投信界隈はイーマクシスリムの登場による低コスト化を迎え、ボッタくりしかないと言われていた時代は過ぎ、きちんと商品さえ選べば良い商品に巡り合える時代になりました。
そして、その低コスト化ももはや下限ギリギリを迎え、各証券会社は別の道を模索しています。
それが「レバレッジ投信」の波です。
各社レバレッジをかけた投信を世の中に送り出すことによって、今までの投資信託とは差別化をはかってきております。
レバレッジをかけた商品というのは、当然リスクが高まります。
ポラリティの高い株式にレバレッジをかけた商品であれば、当然そのポラリティの波がダイレクトに大きくなるわけで、自分のリスク許容度がよくわかっていない人や、過信評価してしまっている人にとっては買ったが最後、夜も眠れなくなる日々が続くでしょう。
しかし正しくリスク評価ができている人が使えば、リターンを押し上げてくれる商品になってくれるのではないかと思います。
そこで、今出ているレバレッジ商品のうちいくつかを何回かのシリーズで解説したいと思います。
グローバル三倍三分方ファンド(グロ3)
レバレッジ型商品を世に送り出した先駆け的商品です。
全世界の株式・債券・REITに分散投資を行い、一部の株式と債券にレバレッジをかけて合計で投資資金の3倍の資金を運用することになるファンドです。
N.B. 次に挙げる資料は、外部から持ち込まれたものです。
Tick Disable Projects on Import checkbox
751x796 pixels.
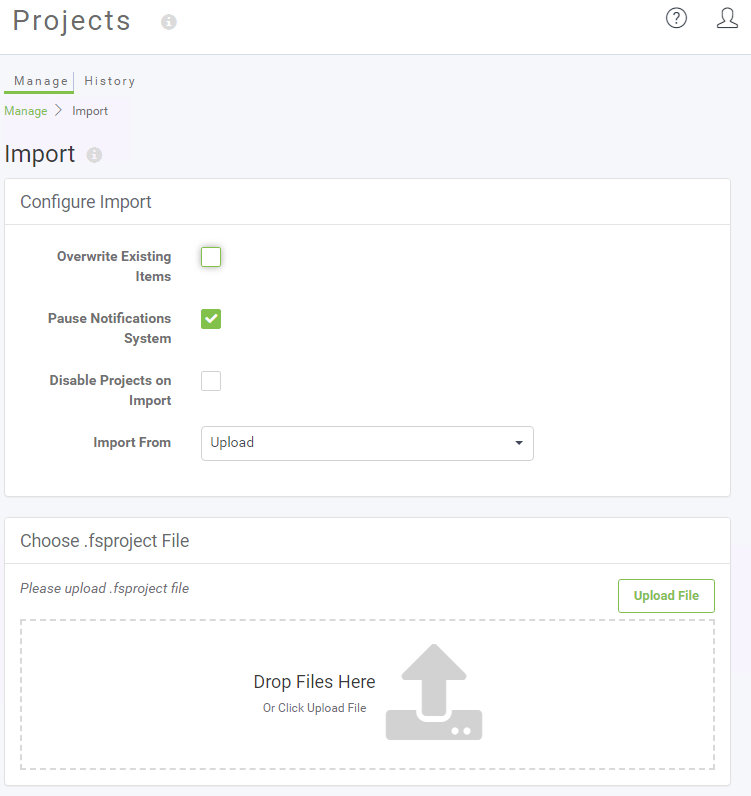tap(211, 381)
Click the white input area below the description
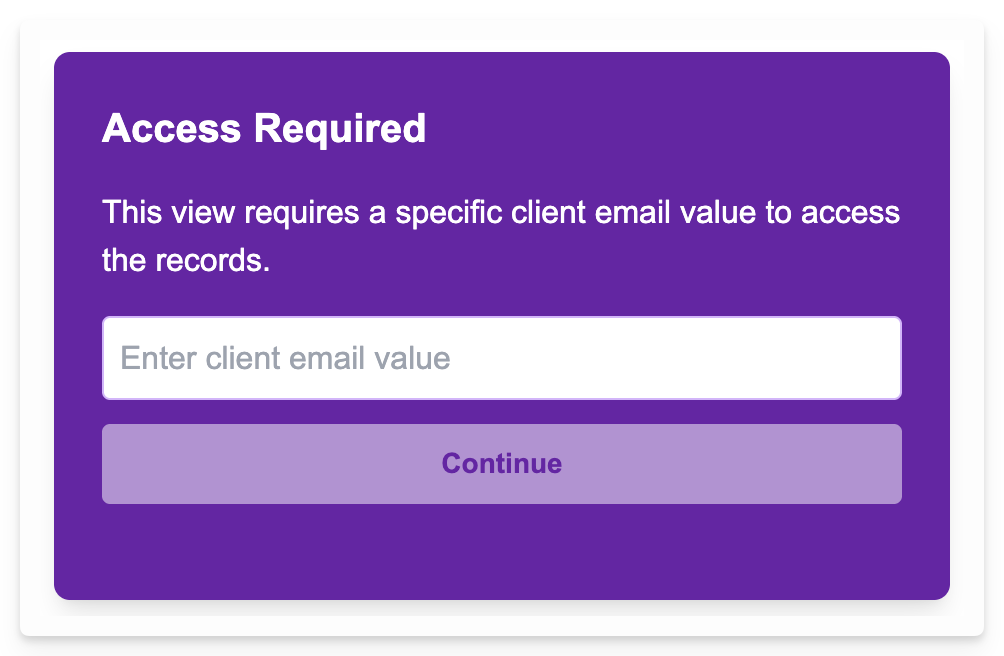 coord(500,358)

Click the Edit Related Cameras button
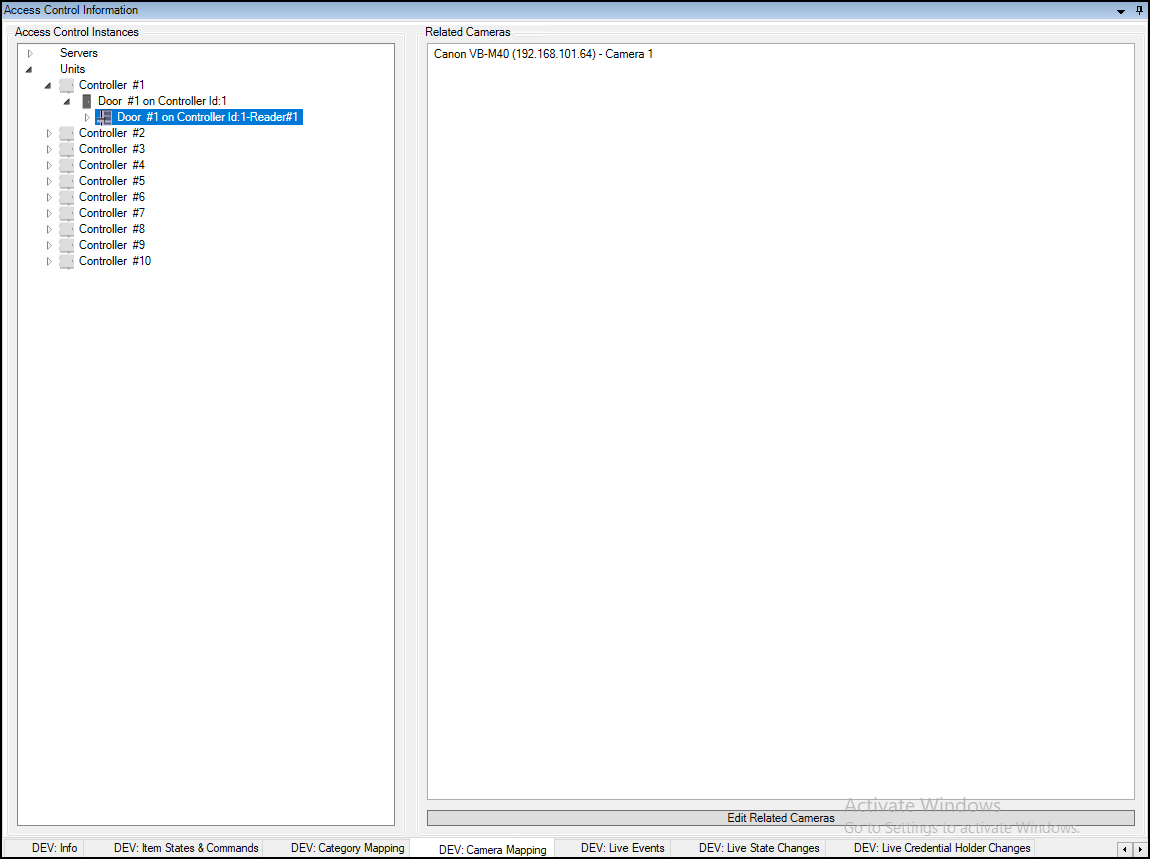pyautogui.click(x=781, y=817)
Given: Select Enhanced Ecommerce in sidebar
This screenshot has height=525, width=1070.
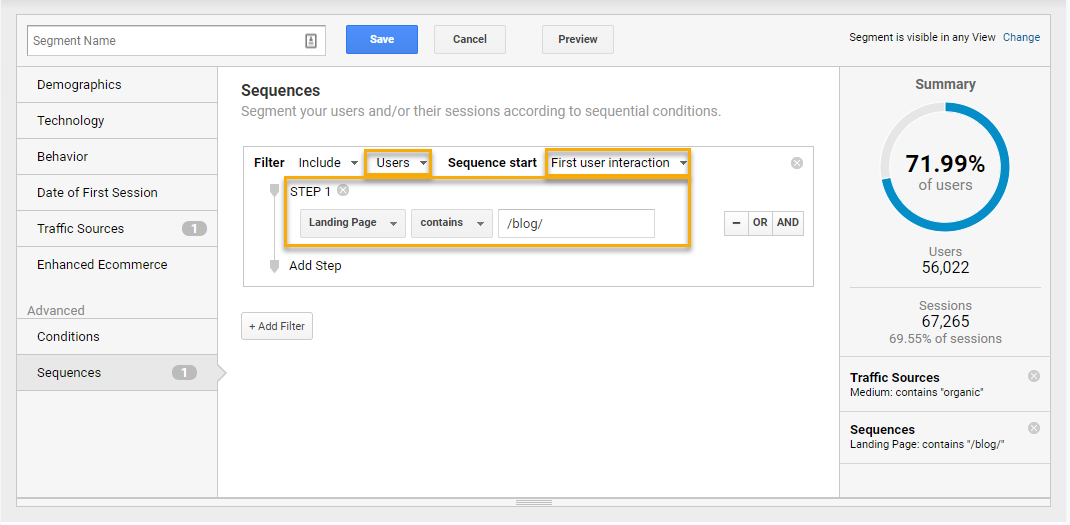Looking at the screenshot, I should point(102,265).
具体的には海外先進国株式20%、海外新興国株式20%、日本REIT20%、先進国REIT20%、ここまでが現物投資です。残りの20%を先物用の証拠資金として用い、日本株を20%、日本、米国、ドイツ、イギリス、豪州の国際にそれぞれ40%ずつ投資しており、合計で300%です。
内訳は株式60%REIT40%債券200%となっており、レバレッジをかけた商品でありながら債券が多く、リスクを抑えた運用であるといえます。
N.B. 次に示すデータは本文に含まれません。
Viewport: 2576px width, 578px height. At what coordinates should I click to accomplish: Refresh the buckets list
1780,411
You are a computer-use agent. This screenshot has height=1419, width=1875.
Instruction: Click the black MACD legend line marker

設定してからコロナショック前までは順調に資産をハイペースで伸ばし続けました。
懸念点
懸念点は、商品の構造がかなり理解が難しいと思われる点です。
自分の理解が及ばぬものに投資するのはいざ暴落したときになぜ下がっているのかがわからず、狼狽売りの対象になってしまうからです。
また、今回のコロナショックでは期待されていた債券防御も役に立たず、レバレッジ型ファンドらしい下げを見せてしまいました。
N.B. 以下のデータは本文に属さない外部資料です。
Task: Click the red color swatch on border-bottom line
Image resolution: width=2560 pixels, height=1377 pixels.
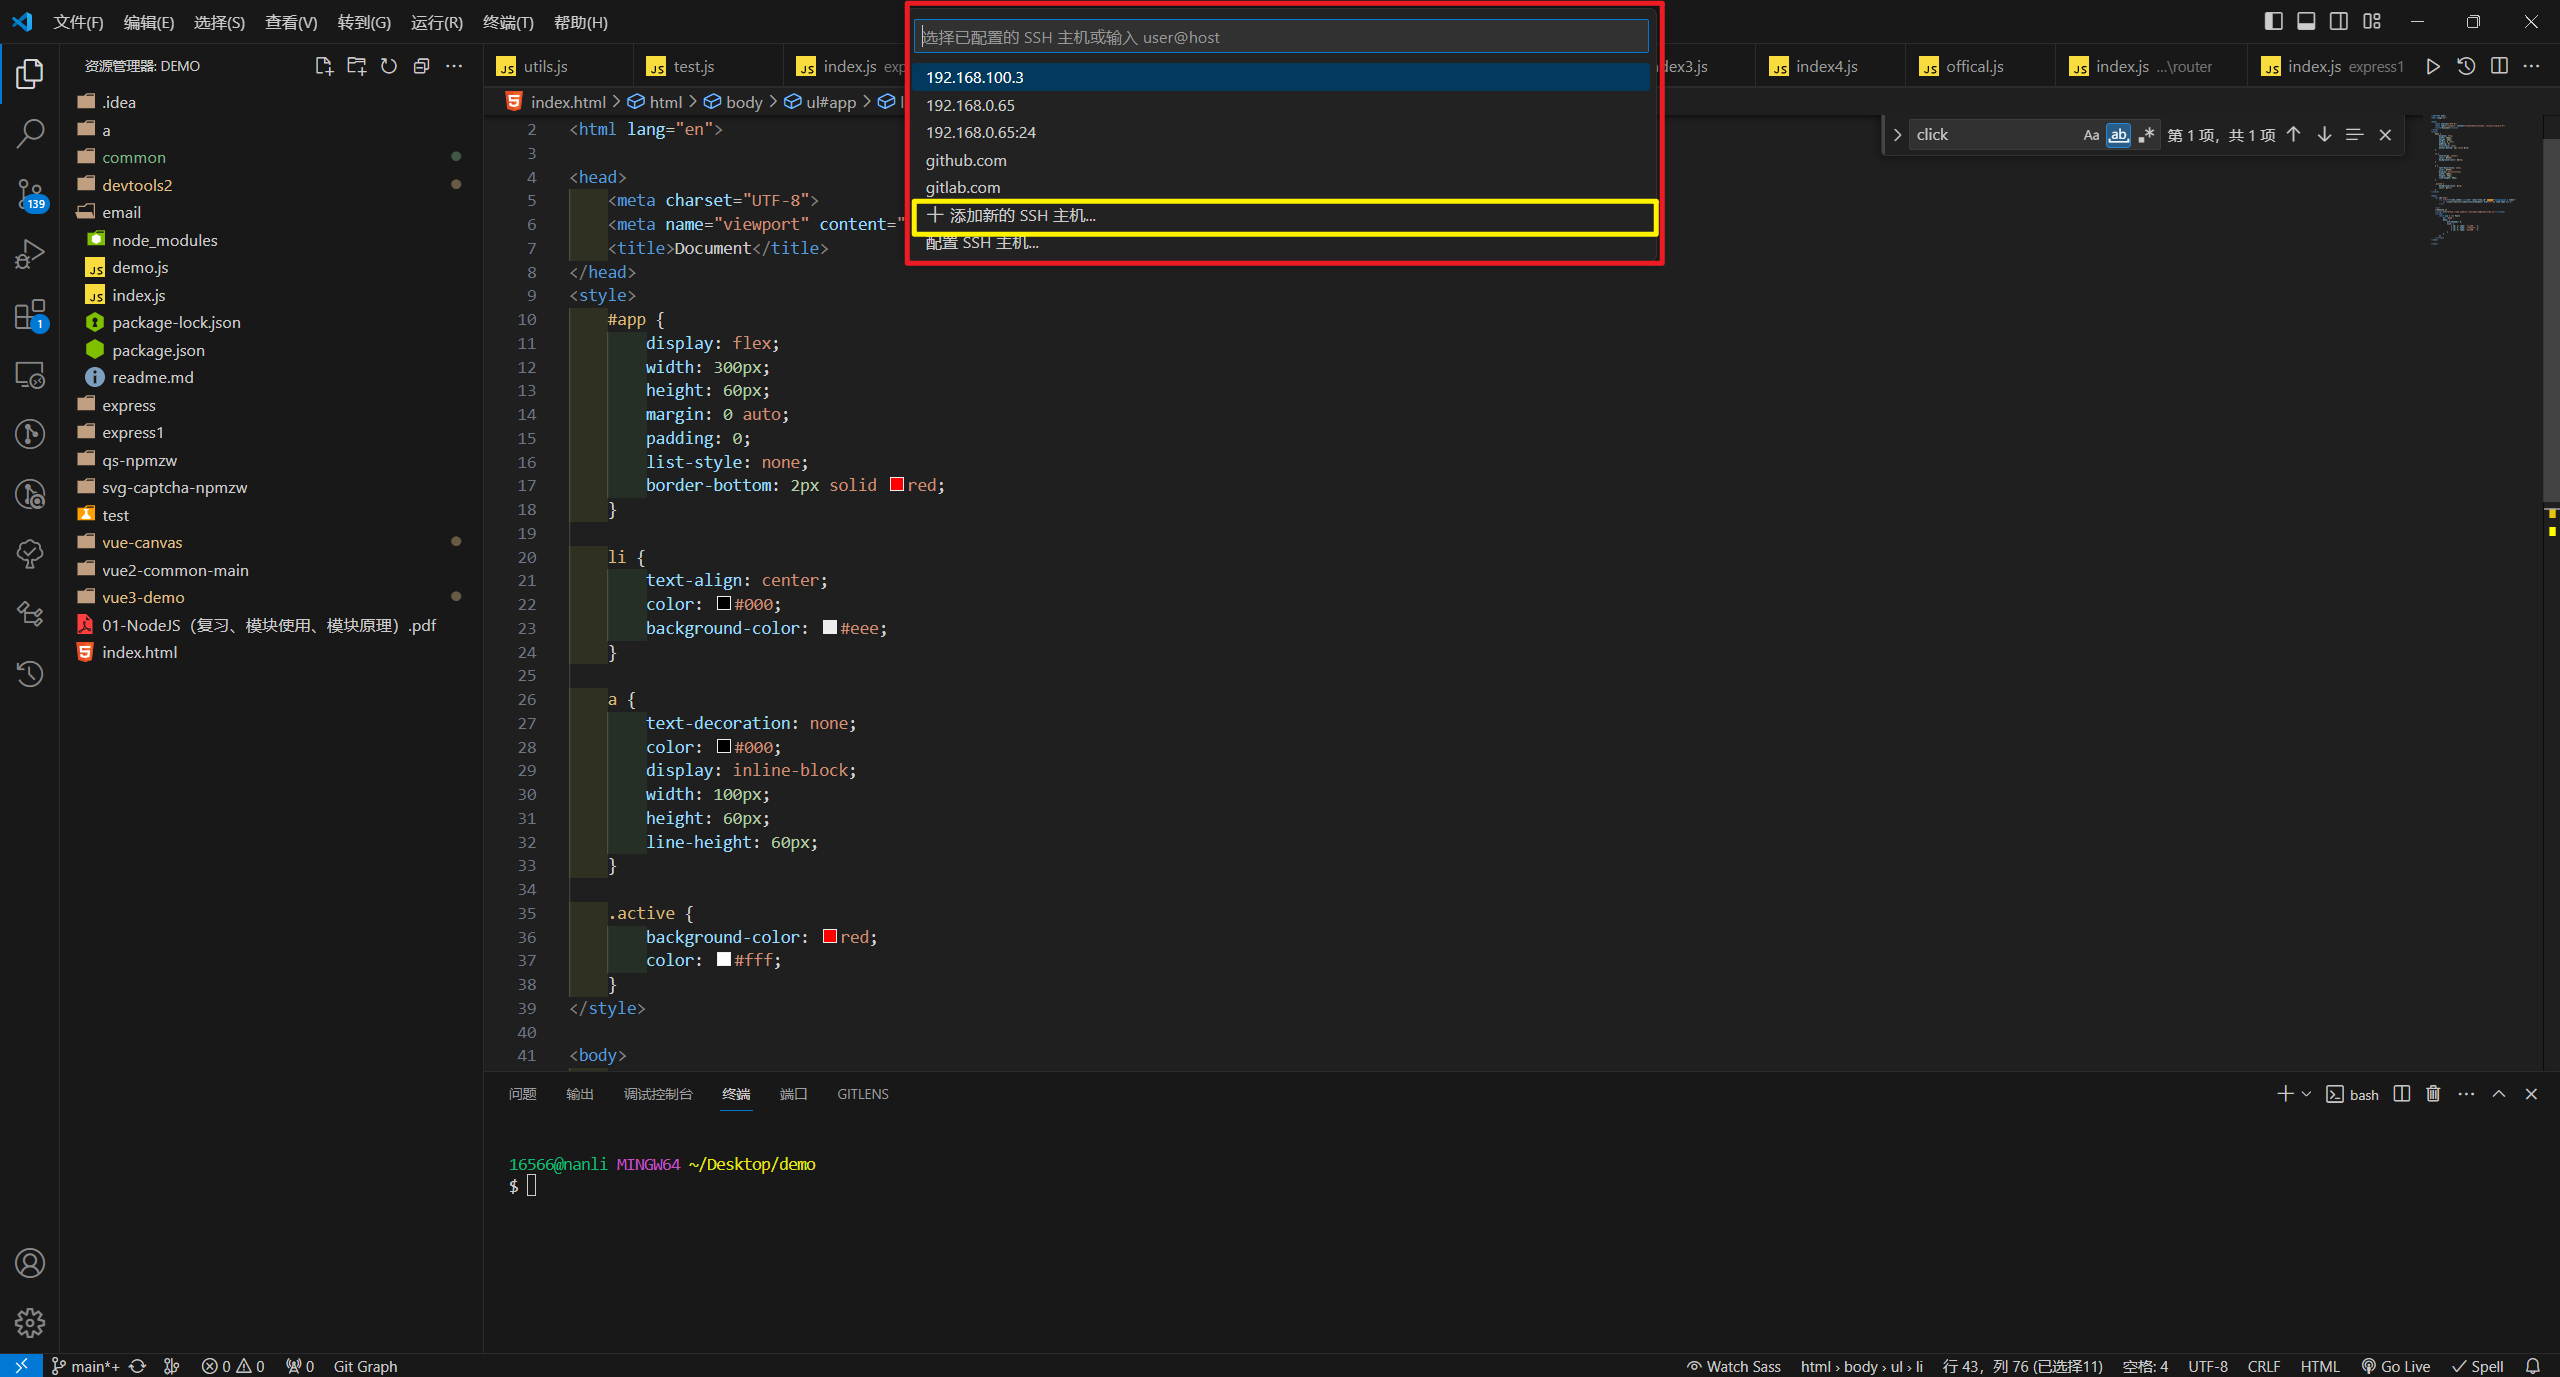Action: [x=897, y=485]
全資産に分散しているとはいえ、全ての資産が売られてしまうと分散による防御が役に立たず、レバレッジをかけた分だけ下落してしまうレバレッジ型の恐ろしさが現れた格好になりました。
信託期間が2028年までというのもよくない材料です。その時期に強制決済されてしまうため、長期投資には向かないでしょう。
信託報酬は0.48%台と、レバレッジをかけているにも拘らず0.5%を切っているとかなり頑張った設定なのではないかと思われます。
コロナショックで分散がアダとなったか
全地域、全資産分散型は、どこか一か国の情勢に左右されないことが強みであり、かなりの下落耐性を持つファンドとして期待されていました。
しかし、今回のコロナショックで全世界的な暴落が発生したときには、その目論見は崩れてしまうということもわかりました。
これまでに買っていた人は甚大なダメージを受けていますが、これから買う分には経済の復活と合わせ大きく躍進が期待できるファンドなのではないでしょうか。
世の中に多数出ているゴミのような投信よりはよっぽど有益であり、期待できるファンドであると思います。